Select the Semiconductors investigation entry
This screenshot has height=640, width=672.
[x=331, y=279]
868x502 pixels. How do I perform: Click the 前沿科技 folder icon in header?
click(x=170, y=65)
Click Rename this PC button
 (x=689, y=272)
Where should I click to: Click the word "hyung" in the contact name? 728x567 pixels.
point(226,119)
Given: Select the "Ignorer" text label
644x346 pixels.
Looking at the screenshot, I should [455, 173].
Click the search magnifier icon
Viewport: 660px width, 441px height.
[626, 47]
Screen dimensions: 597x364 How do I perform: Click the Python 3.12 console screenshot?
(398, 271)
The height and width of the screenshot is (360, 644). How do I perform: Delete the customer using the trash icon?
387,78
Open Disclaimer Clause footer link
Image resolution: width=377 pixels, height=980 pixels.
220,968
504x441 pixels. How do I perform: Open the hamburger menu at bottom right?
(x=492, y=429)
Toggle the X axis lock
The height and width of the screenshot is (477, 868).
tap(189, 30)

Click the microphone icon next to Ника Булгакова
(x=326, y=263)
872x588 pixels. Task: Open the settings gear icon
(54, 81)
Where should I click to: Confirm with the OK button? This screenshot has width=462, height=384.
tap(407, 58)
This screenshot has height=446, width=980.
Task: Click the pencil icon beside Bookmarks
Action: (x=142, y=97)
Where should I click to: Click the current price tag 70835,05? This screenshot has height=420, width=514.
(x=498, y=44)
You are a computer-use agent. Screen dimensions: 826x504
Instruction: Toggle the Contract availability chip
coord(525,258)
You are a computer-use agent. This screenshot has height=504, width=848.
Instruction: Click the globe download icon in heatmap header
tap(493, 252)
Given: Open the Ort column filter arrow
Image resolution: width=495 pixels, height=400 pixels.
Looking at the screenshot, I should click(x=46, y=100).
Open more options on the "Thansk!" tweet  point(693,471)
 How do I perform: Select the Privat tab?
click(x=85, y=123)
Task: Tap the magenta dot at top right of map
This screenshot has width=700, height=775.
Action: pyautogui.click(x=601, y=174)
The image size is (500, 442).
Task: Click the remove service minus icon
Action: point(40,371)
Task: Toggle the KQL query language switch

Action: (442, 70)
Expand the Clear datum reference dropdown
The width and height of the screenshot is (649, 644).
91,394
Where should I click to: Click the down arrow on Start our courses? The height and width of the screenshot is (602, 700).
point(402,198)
-----
▶ [INSTRUCTIONS TO FOLLOW]:
In the records above, find the line containing "Task: Toggle the KQL query language switch"; please retype it and every line after it through the last line, exactly and with nothing else.

▶ [WORKED SOLUTION]:
Task: Toggle the KQL query language switch

Action: (442, 70)
Expand the Clear datum reference dropdown
The width and height of the screenshot is (649, 644).
91,394
Where should I click to: Click the down arrow on Start our courses? The height and width of the screenshot is (602, 700).
point(402,198)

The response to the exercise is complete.